WHAT TO DO: A complete answer lists every line of the entries below where the string "agent" appears.

RECORD EXTRACTS:
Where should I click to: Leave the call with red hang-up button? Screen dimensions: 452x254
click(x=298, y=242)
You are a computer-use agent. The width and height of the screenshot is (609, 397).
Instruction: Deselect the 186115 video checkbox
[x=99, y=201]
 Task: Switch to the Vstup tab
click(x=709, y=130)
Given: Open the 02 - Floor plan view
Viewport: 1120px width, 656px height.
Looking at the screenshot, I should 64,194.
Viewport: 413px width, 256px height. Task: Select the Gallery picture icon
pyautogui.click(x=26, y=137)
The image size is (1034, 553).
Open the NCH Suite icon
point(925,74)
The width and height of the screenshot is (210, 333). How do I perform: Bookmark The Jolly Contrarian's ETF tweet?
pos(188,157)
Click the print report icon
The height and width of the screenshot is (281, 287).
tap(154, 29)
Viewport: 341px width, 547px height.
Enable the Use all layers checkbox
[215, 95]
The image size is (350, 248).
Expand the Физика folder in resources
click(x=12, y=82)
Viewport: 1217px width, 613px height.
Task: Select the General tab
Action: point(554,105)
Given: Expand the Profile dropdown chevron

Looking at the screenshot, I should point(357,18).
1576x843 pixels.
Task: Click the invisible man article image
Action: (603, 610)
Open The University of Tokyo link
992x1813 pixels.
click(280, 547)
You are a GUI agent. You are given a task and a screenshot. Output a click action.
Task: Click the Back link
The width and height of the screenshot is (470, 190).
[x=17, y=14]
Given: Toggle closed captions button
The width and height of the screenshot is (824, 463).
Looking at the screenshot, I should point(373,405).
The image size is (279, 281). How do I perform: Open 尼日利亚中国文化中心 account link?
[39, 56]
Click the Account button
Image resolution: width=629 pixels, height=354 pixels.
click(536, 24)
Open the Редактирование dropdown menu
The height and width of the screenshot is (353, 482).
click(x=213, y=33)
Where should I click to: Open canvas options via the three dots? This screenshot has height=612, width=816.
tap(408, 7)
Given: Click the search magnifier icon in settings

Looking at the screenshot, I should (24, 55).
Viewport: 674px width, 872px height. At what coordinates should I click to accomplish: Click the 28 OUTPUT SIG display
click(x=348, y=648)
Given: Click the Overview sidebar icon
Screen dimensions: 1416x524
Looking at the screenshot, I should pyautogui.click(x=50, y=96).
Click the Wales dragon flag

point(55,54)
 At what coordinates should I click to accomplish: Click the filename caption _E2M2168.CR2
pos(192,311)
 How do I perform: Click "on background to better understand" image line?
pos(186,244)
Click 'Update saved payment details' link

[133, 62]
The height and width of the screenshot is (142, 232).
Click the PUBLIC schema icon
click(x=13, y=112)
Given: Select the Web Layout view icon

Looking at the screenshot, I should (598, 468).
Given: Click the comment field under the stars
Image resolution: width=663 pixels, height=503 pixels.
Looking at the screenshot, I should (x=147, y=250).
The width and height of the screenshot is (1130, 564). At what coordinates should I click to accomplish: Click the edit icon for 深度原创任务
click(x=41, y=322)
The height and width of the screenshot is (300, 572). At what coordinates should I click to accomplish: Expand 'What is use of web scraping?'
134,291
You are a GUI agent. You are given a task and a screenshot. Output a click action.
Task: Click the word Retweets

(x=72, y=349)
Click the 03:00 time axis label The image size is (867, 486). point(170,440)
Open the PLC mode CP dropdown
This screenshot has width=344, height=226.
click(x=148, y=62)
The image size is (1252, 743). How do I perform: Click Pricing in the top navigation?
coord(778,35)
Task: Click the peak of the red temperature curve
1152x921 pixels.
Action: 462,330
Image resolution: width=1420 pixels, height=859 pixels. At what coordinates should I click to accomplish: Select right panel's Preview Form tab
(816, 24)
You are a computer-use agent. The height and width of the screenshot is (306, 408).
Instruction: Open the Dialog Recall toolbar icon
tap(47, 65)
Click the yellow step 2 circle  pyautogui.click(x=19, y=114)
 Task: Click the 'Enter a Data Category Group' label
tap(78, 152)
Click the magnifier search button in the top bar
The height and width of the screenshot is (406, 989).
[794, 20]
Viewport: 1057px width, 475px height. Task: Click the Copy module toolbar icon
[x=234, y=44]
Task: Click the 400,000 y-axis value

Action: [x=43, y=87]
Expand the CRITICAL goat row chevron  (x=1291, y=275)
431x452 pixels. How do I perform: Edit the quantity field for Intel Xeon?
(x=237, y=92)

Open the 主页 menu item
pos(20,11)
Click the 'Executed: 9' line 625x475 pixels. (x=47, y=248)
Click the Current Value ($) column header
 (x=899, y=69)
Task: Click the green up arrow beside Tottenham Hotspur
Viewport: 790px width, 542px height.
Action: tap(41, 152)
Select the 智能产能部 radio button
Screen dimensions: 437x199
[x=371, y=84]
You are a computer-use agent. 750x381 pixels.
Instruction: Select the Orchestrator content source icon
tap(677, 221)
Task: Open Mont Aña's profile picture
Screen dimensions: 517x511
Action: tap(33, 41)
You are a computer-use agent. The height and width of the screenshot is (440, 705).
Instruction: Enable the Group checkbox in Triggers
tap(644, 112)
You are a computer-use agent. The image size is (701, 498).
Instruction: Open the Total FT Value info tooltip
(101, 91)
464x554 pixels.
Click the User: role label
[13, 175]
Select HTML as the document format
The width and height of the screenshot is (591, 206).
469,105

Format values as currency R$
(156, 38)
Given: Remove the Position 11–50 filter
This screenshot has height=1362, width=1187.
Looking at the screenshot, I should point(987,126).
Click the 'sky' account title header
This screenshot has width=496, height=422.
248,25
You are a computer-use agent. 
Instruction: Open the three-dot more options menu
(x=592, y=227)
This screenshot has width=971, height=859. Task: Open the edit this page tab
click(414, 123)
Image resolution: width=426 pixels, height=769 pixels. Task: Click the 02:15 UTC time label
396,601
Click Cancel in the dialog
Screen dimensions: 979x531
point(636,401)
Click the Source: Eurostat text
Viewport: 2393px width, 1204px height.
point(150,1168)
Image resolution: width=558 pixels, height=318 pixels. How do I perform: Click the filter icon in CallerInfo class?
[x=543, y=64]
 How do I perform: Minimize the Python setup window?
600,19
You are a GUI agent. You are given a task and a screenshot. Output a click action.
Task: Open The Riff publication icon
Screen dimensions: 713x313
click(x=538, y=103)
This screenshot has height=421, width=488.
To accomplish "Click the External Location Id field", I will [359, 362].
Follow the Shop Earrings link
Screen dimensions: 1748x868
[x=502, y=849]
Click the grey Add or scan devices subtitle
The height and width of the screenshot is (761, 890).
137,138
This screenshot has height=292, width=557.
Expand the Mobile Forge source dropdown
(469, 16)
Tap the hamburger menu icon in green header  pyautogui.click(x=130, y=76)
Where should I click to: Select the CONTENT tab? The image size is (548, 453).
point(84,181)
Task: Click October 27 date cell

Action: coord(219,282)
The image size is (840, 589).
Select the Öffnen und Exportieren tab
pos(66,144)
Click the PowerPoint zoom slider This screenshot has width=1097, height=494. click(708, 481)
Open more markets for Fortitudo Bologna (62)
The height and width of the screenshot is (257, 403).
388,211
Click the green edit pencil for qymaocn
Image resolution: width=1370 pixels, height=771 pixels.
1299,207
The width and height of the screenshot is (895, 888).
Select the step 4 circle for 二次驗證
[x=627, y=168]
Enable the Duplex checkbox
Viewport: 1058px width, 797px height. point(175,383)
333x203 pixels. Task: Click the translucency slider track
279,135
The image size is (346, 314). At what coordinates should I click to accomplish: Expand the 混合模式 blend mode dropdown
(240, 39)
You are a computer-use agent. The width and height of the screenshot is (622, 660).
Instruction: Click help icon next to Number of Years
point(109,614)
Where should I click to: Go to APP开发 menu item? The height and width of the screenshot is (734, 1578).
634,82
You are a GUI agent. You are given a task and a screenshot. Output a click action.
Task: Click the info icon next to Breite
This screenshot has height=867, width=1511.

OUTPUT FOR THIS EXERCISE:
You are a computer-use agent. The width and height of the screenshot is (609, 397).
You are a GUI agent. You are given a task and a screenshot. Output a click action.
You are a GUI agent. You are given a task and a screenshot. Output a click action.
You are a computer-use agent. The height and width of the screenshot is (306, 408).
You are a computer-use agent. 750x381 pixels.
You are a computer-use agent. The height and width of the screenshot is (440, 705).
You are a computer-use agent. The image size is (701, 498).
You are a computer-use agent. 
You are a GUI agent. You are given a task and a screenshot. Output a click action.
You are a computer-use agent. The width and height of the screenshot is (622, 660).
You are a GUI agent. You are given a task and a screenshot. Output a click action.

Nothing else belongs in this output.